Problem to solve >>
Pick out all lines of the entries that include the word "computer" and copy them.

Entries shown >>
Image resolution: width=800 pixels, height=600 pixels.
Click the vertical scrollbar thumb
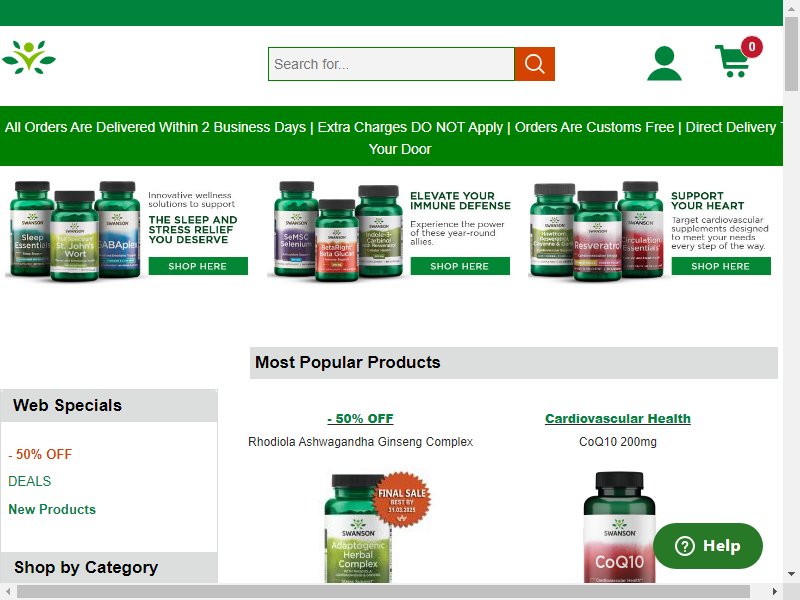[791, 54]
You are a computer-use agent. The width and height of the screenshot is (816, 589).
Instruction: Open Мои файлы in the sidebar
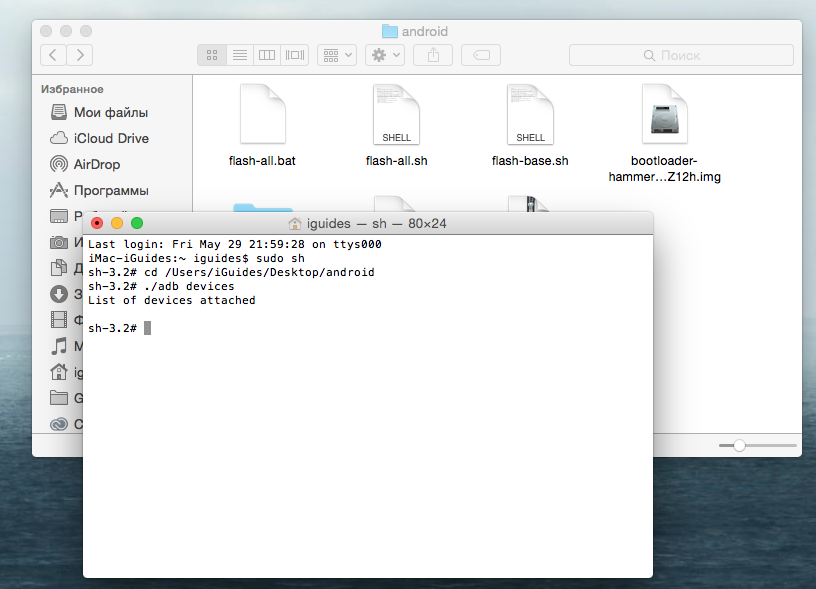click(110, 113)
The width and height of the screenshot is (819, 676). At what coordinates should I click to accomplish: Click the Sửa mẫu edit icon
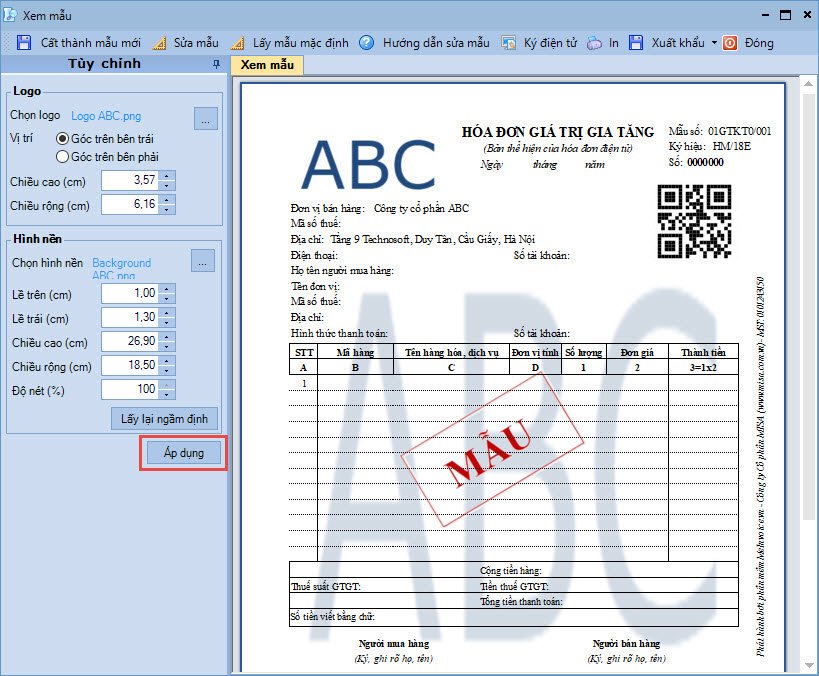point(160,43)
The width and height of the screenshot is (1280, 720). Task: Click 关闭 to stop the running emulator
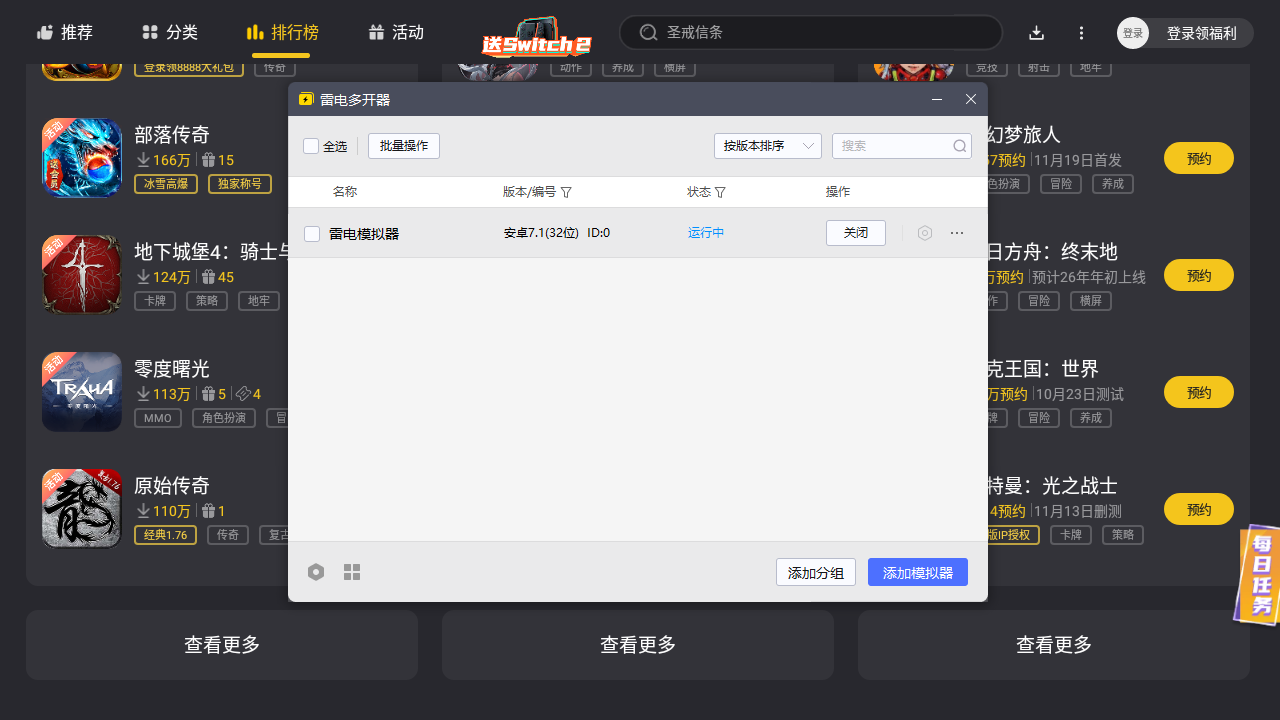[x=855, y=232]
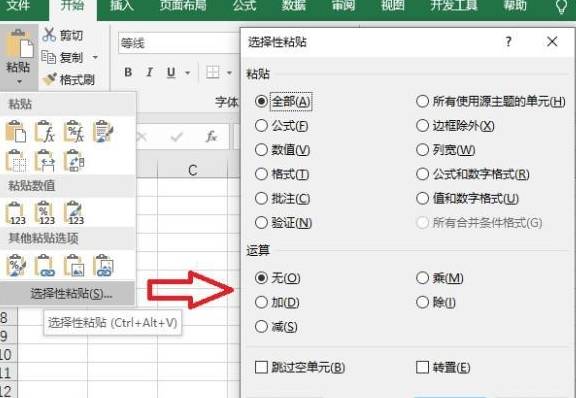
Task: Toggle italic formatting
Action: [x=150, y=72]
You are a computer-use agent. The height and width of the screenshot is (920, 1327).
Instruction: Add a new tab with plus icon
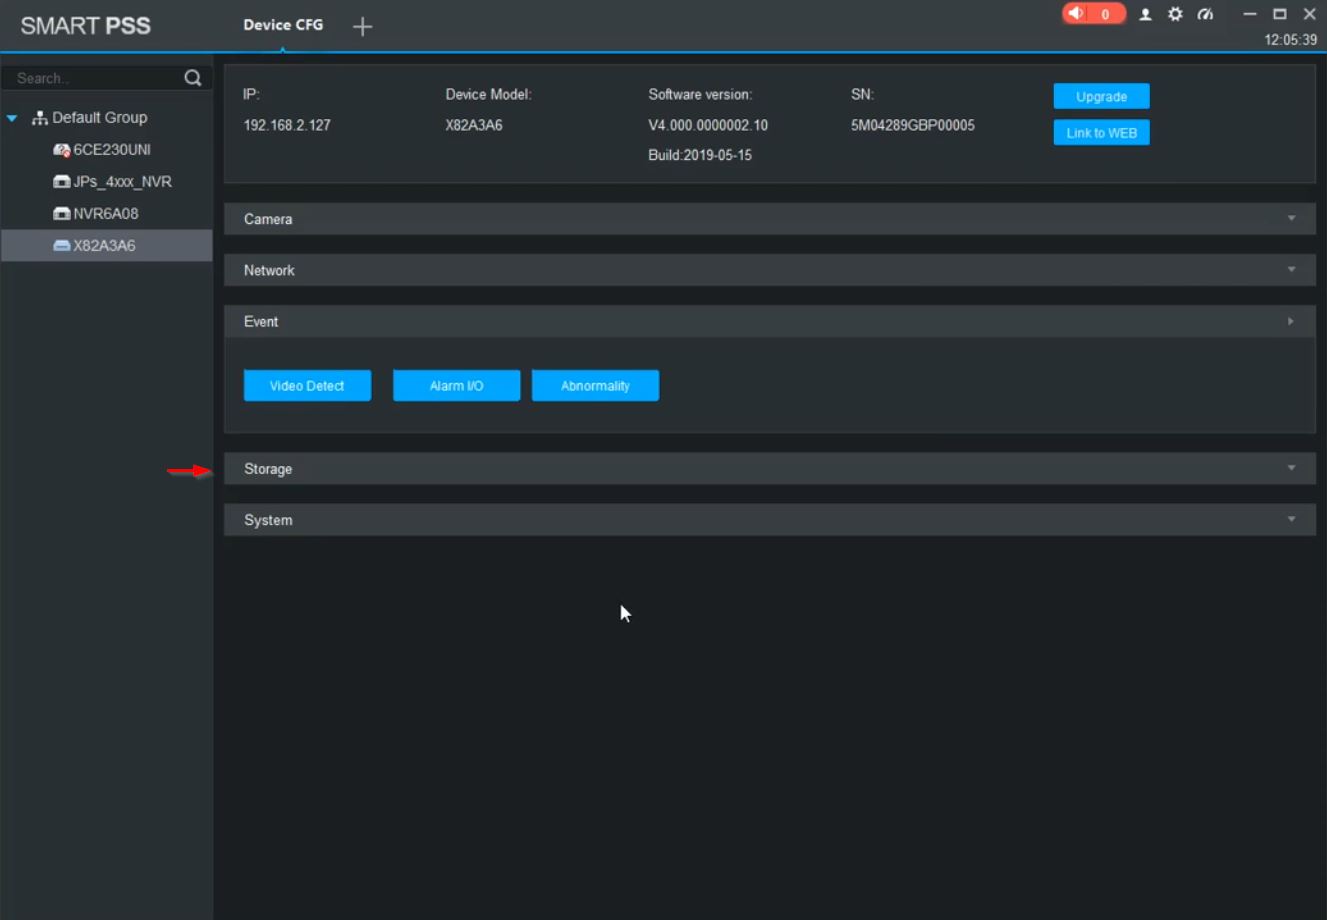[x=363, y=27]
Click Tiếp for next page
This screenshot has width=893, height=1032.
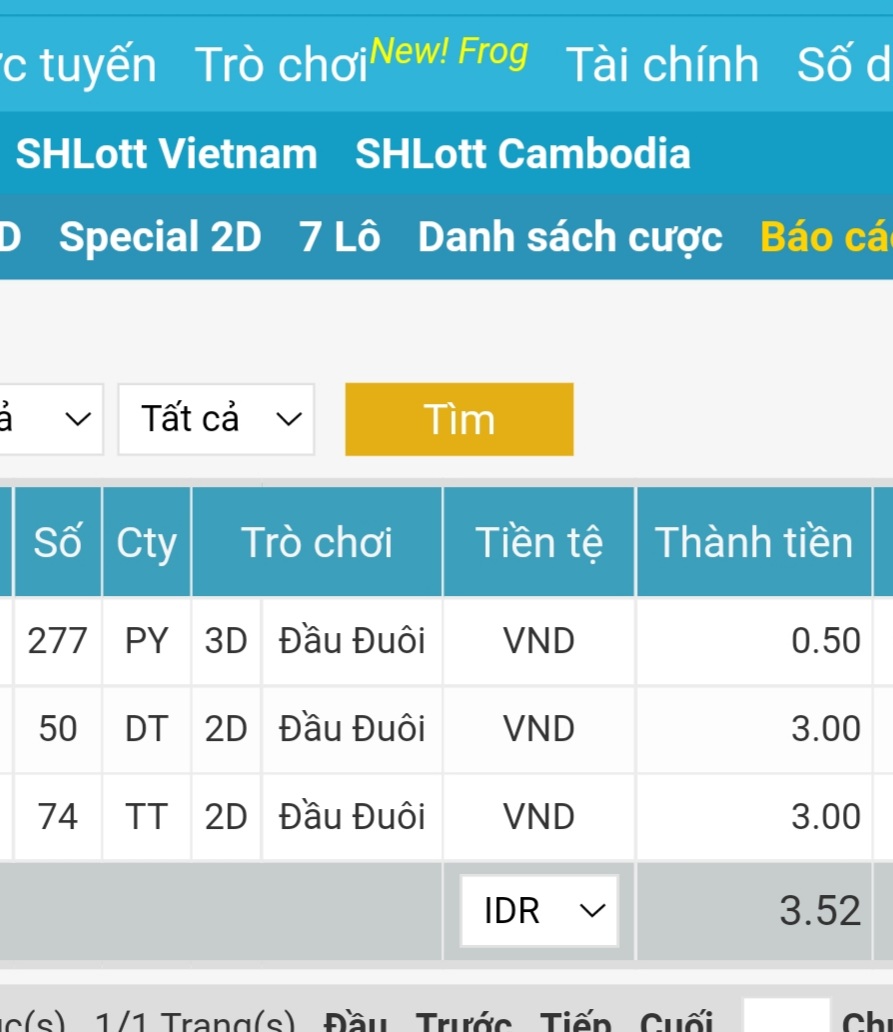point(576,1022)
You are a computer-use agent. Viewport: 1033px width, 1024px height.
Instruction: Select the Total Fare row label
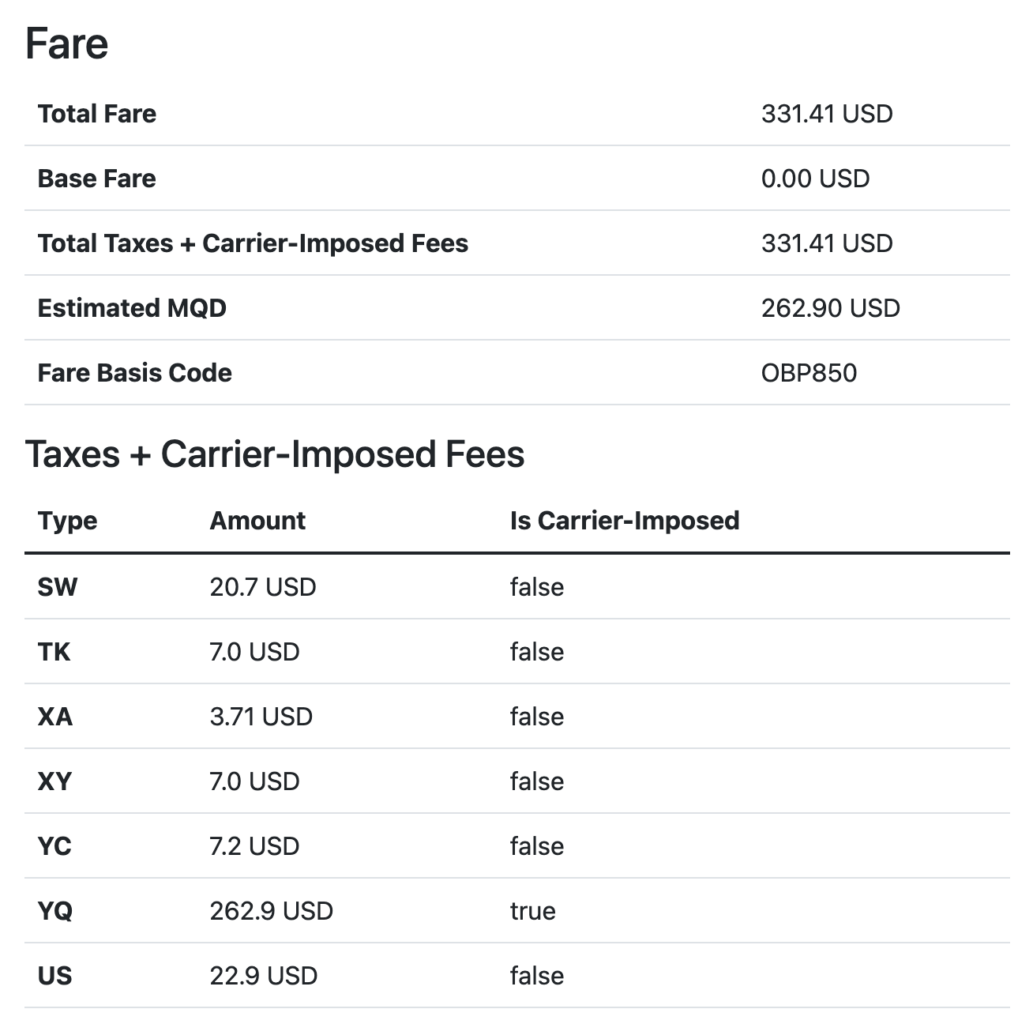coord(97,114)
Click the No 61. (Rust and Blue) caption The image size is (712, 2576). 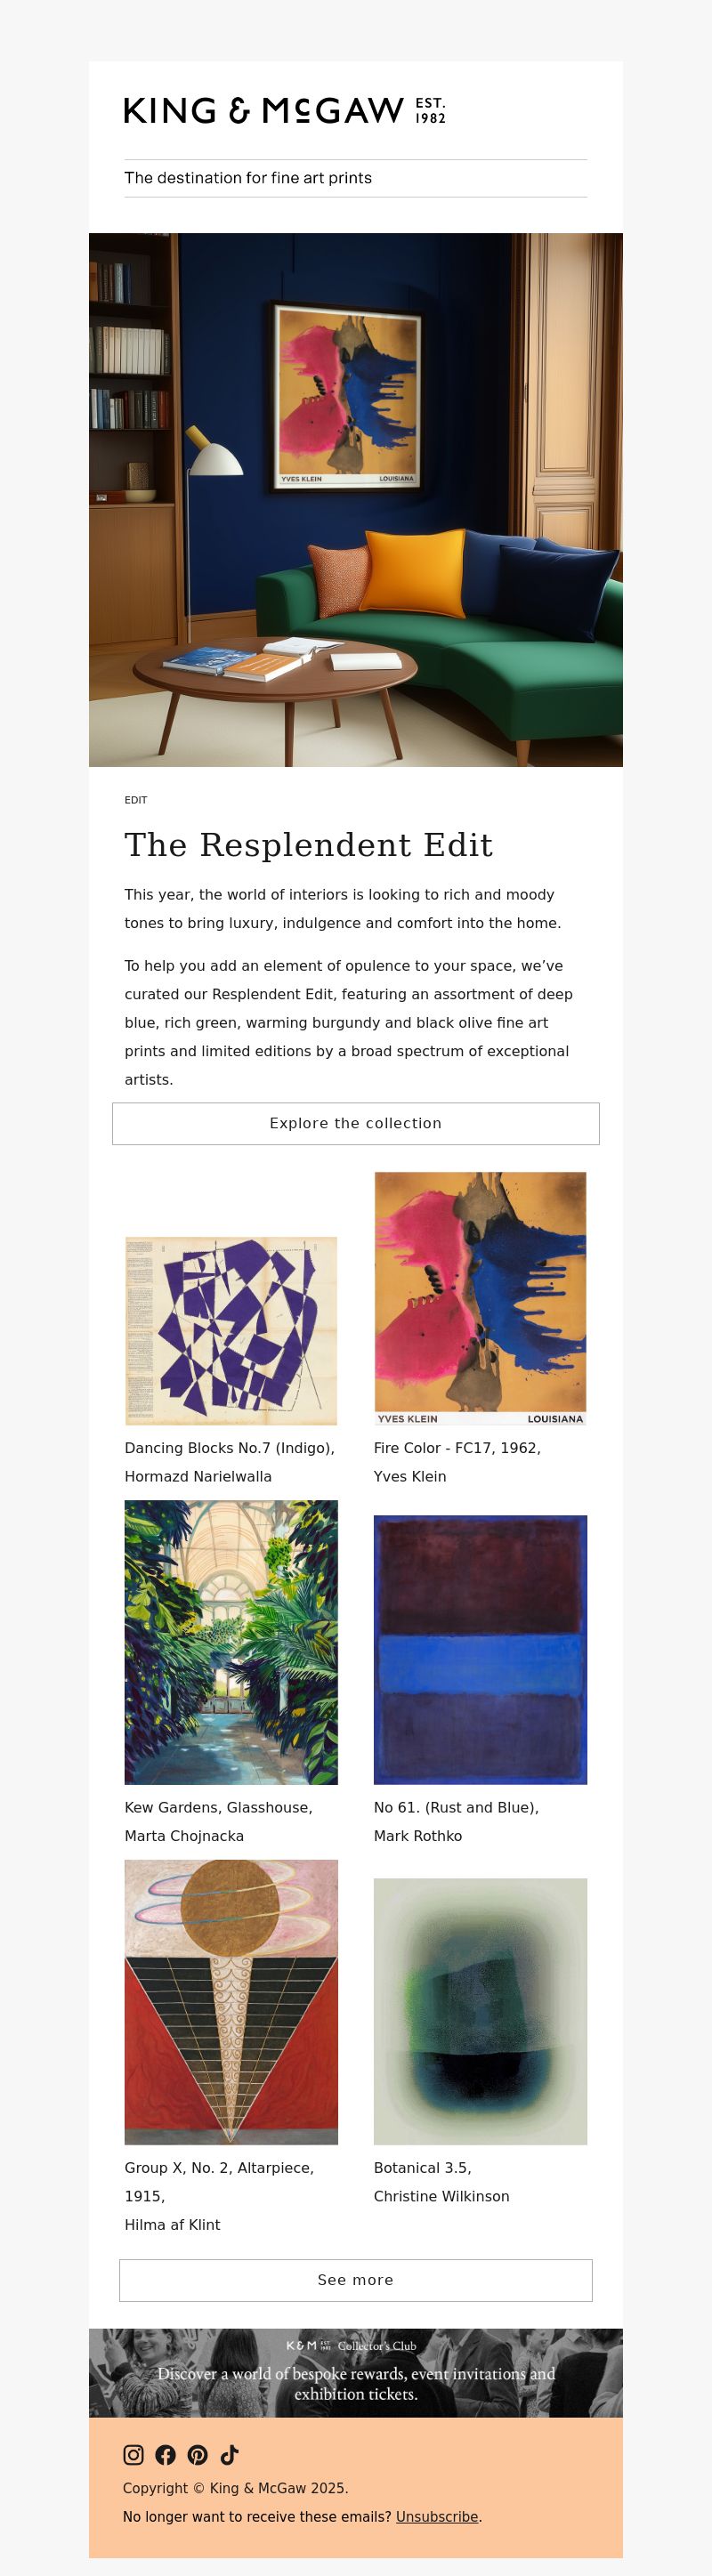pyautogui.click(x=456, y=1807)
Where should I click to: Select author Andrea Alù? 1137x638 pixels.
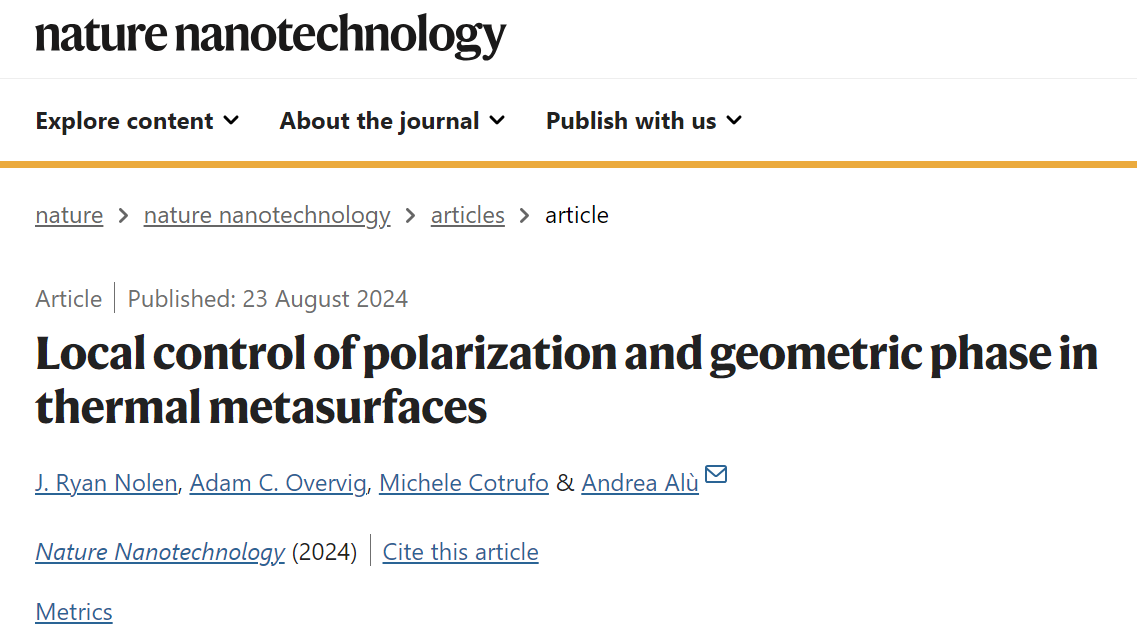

Solution for this exercise >>
You are a computer-use agent. The width and height of the screenshot is (816, 589).
You are a computer-use agent. The height and width of the screenshot is (920, 1327).
You are a computer-use agent. Viewport: 1033px width, 1024px height.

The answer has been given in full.